_The data_
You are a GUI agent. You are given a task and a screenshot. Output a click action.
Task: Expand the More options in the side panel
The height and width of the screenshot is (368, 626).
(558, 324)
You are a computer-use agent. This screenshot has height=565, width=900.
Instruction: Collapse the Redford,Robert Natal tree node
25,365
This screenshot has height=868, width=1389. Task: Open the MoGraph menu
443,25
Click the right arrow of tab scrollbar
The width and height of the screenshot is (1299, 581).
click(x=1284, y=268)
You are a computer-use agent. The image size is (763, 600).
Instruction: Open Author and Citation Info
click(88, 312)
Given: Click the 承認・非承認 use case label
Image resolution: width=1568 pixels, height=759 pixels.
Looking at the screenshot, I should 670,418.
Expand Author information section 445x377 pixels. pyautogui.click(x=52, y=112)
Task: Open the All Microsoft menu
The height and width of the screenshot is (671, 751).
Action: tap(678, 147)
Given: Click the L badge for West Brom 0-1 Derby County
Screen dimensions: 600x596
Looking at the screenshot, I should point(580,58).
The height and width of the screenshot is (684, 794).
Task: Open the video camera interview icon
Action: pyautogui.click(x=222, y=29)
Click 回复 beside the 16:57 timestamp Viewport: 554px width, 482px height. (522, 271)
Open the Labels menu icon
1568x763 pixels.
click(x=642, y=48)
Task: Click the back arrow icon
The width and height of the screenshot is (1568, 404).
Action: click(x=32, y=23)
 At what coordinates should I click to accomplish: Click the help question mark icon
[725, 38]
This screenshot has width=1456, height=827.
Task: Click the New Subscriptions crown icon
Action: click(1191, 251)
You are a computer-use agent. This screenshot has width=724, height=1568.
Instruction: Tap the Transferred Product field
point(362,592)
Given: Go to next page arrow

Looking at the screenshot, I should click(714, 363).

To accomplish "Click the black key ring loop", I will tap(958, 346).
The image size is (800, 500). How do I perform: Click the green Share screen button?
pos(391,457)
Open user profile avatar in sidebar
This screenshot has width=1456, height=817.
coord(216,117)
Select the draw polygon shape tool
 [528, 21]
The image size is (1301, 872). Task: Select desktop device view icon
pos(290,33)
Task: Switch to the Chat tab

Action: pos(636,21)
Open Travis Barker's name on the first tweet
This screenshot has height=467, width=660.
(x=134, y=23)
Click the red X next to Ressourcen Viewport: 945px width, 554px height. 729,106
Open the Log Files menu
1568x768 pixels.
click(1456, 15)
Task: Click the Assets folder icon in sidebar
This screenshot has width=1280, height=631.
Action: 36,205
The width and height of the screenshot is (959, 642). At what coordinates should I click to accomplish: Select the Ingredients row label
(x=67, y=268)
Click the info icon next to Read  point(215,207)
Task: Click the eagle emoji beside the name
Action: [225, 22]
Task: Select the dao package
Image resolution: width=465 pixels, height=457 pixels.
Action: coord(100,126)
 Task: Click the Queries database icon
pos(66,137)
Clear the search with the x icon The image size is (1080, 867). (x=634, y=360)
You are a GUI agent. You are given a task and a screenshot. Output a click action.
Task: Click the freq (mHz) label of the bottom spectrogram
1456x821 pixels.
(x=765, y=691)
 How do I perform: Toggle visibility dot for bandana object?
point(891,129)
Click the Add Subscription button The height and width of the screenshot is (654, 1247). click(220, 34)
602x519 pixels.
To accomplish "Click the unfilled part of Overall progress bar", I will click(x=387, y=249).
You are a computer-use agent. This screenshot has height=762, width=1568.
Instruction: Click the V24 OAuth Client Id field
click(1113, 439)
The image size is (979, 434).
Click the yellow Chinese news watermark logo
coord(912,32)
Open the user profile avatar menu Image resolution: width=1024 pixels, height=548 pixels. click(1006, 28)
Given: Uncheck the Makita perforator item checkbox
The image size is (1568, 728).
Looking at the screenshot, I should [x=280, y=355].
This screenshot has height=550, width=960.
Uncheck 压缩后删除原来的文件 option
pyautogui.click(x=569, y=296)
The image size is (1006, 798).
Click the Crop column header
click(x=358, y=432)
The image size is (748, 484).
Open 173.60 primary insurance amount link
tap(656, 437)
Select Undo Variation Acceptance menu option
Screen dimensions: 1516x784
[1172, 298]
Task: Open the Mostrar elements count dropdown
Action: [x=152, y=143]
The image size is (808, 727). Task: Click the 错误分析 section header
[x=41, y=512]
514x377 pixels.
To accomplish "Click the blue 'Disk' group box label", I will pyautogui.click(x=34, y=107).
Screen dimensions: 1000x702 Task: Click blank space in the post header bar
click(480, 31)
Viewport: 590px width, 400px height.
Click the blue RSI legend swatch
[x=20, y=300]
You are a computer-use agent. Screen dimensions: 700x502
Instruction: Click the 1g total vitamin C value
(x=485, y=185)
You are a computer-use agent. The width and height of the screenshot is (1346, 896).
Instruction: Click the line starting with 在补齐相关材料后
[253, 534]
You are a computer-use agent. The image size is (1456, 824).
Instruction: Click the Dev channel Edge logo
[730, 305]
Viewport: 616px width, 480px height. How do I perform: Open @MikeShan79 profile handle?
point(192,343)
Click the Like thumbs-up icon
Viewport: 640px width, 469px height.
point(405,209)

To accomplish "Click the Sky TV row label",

_Problem_
For the string "avatar", search the preceding data and copy every line that includes it.

_Your response_
Open user profile avatar in sidebar
Open the user profile avatar menu Image resolution: width=1024 pixels, height=548 pixels. click(1006, 28)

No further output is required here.